This page uses nontechnical language plus some technical language that is explained in the text . It also contains endnotes that provide technical details for readers who are interested. MODFLOW is a finite-difference groundwater modeling computer program maintained by the United States Geological Survey (USGS). A finite-difference model divides the groundwater system into rectangular cells, applies an equation that balances inflow, outflow, and change in water content for each cell, and solves the equations simultaneously to get hydraulic head in each cell. Hydraulic head at a point in a groundwater system may be thought of as the water level in a well if it got its water at that point. Groundwater moves in the direction of the head gradient, from higher to lower head. Thus MODFLOW can provide the rate and direction of groundwater movement.
MODFLOW Model
Figure 1 shows the topography of the area simulated in the MODFLOW model and the grid used in the finite-difference computations. The topography is shown as the elevation of the top of each grid cell.

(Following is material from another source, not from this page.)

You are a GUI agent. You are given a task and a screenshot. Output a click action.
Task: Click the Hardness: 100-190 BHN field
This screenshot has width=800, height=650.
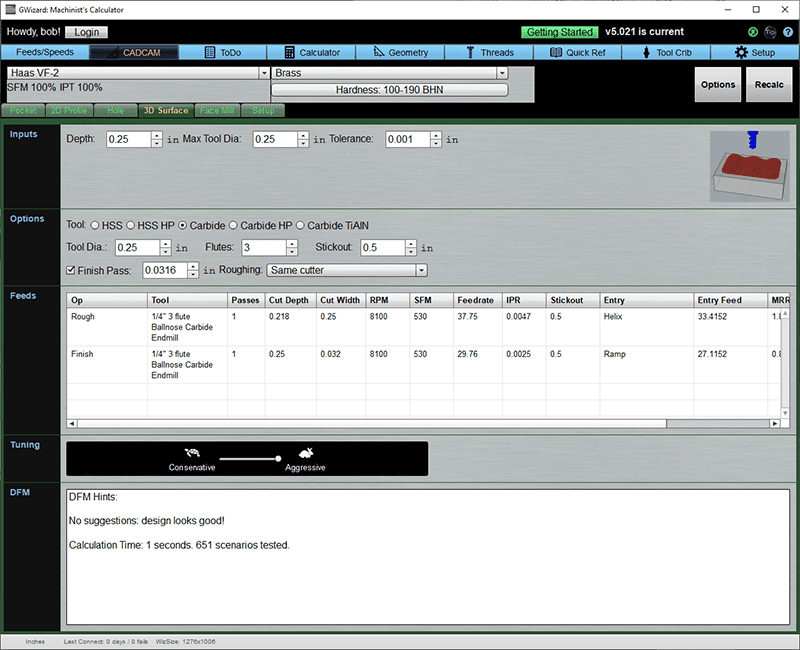[x=393, y=90]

This is a sloping one-layer model. The layer represents the surficial sand and gravel. The thickness of the surficial layer is shown in Figure 2. This is also the height of the model cells. The water table is within this layer and the saturated part of the sand and gravel varies in thickness, as shown in Figure 3. Model cells west of the stream are inactive because all of the groundwater enters the stream rather than passing below it. There is no need to extend the active part of the model across the stream.